14 KiB
%matplotlib inline
%load_ext autoreload
%autoreload 2
import numpy as np
import pandas as pd
import matplotlib.pyplot as plt
import seaborn as sns
from IPython.display import Markdown, display, HTML
from collections import defaultdict
# Fix the dying kernel problem (only a problem in some installations - you can remove it, if it works without it)
import os
os.environ['KMP_DUPLICATE_LIB_OK'] = 'True'
from data_preprocessing.dataset_specification import DatasetSpecification
from data_preprocessing.data_preprocessing_toolkit import DataPreprocessingToolkit
from data_preprocessing.people_identifier import PeopleIdentifier
Load original data
data_path = os.path.join("data", "hotel_data")
original_data = pd.read_csv(os.path.join(data_path, "hotel_data_original.csv"), index_col=0)
original_data = original_data.replace({"\\\\N": ""})
original_data = original_data.fillna("")
numeric_columns = ["n_people", "n_children_1", "n_children_2", "n_children_3",
"discount", "accomodation_price", "meal_price", "service_price",
"paid"]
for column in numeric_columns:
original_data.loc[:, column] = pd.to_numeric(original_data.loc[:, column], errors="coerce")
original_data = original_data.astype(
{
"date_from": np.datetime64,
"date_to": np.datetime64,
"booking_time": np.datetime64,
"booking_date": np.datetime64,
"n_people": np.int64,
"n_children_1": np.int64,
"n_children_2": np.int64,
"n_children_3": np.int64,
"discount": np.float64,
"accomodation_price": np.float64,
"meal_price": np.float64,
"service_price": np.float64,
"paid": np.float64,
}
)
display(HTML(original_data.head(15).to_html()))
Preprocess the data
- Identify users by client_id, name hash, phone hash, email hash.
- Fix date_to - originally it points to the last full day of stay, not the departure date.
- Add length of stay.
- Add book to arrival.
- Add number of rooms (important for group reservations).
- Add indicator for stays encompasing a weekend.
- Add night price.
- Fix book to arrival to be not smaller than 0.
- Filter out companies as recommendations for such clients should work differently.
- Aggregate group reservations into single interactions.
Task:
In the file data_preprocessing/data_preprocessing_toolkit write code for the add_length_of_stay and add_night_price methods:
- add_length_of_stay - should add 'length_of_stay' variable to the DataFrame, which counts the number of nights the customer stayed at the hotel,
- add_night_price - should add 'night_price' column to the dataset DataFrame, which shows the average accomodation price per night per room (there can be many rooms in group reservations - 'n_rooms' column). You have to pass all assertions.

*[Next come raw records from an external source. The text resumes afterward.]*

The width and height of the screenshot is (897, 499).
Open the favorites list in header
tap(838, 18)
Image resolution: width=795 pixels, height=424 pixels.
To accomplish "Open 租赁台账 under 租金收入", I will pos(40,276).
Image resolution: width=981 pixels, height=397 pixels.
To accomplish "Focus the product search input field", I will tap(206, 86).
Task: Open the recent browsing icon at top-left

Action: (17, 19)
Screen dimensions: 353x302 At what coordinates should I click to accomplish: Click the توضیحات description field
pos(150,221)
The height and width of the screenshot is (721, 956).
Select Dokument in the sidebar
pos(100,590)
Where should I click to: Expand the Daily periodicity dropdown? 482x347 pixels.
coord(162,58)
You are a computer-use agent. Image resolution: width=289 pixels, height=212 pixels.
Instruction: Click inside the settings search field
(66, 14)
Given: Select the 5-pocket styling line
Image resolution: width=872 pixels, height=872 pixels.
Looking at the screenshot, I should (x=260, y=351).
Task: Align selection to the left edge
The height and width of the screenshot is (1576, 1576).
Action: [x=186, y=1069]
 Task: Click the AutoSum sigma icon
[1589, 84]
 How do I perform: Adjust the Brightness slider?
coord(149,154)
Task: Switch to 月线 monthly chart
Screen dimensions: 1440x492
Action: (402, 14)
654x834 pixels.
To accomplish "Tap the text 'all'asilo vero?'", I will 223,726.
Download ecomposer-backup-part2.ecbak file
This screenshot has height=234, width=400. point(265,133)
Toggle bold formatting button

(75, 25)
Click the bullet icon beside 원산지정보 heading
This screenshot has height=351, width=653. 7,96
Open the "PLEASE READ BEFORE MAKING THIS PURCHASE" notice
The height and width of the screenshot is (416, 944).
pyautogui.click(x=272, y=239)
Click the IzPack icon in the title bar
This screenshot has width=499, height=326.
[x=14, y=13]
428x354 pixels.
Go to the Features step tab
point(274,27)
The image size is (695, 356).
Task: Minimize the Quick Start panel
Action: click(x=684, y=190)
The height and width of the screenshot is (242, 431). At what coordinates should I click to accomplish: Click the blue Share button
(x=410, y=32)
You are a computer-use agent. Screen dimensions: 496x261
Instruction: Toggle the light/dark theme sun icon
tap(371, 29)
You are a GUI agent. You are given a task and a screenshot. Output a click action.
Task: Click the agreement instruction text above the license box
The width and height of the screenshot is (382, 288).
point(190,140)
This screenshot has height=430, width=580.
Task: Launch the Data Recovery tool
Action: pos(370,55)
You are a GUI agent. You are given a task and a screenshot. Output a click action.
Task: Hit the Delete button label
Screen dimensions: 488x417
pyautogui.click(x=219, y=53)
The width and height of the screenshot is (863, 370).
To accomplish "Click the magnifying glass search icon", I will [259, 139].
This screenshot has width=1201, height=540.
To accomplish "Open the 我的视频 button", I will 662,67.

preprocessed_data = original_data.copy()
dataset_specification = DatasetSpecification()
dp_toolkit = DataPreprocessingToolkit()
id_column_names = dataset_specification.get_id_columns()
people_identifier = PeopleIdentifier()
preprocessed_data = people_identifier.add_pid(preprocessed_data, id_column_names, "user_id")
preprocessed_data = dp_toolkit.fix_date_to(preprocessed_data)
preprocessed_data = dp_toolkit.add_length_of_stay(preprocessed_data) # Code this method
preprocessed_data = dp_toolkit.add_book_to_arrival(preprocessed_data)
preprocessed_data = dp_toolkit.add_nrooms(preprocessed_data)
preprocessed_data = dp_toolkit.add_weekend_stay(preprocessed_data)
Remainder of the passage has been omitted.